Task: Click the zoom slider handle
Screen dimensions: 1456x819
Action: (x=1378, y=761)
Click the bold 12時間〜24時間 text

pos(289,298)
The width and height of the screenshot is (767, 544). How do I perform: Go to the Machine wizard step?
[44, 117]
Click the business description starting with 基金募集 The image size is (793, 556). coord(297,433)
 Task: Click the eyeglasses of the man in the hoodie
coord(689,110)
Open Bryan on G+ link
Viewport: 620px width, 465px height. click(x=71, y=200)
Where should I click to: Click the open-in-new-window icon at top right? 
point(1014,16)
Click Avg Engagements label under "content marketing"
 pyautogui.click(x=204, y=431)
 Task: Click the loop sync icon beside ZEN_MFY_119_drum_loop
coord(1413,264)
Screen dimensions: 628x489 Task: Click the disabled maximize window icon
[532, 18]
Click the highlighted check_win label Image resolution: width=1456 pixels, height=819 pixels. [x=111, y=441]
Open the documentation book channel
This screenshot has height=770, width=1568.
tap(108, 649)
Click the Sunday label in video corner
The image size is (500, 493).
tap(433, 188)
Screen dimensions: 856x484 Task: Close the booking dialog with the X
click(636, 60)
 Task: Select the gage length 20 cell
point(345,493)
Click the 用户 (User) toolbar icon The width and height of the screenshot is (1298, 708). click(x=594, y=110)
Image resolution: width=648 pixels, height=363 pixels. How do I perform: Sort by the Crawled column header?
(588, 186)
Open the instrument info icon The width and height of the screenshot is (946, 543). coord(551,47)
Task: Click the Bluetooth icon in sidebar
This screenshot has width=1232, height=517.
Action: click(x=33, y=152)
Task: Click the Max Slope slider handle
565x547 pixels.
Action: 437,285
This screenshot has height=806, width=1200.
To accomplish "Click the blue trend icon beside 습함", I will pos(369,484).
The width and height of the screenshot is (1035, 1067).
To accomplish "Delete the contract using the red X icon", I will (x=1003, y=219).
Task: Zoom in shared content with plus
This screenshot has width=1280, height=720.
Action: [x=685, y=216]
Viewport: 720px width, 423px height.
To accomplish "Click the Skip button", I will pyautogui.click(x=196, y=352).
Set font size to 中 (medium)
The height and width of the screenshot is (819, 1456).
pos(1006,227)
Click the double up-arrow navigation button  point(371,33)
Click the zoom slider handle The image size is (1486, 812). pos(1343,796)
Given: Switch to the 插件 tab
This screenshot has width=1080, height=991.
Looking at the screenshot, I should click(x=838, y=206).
• • • • •
* **Instructions to follow**
Reproduce the lines of the listing above verbatim, beginning at the line that contains "Click the double" and stopping after the line that contains "Click the zoom slider handle The".

* **Finished task**
Click the double up-arrow navigation button  point(371,33)
Click the zoom slider handle The image size is (1486, 812). pos(1343,796)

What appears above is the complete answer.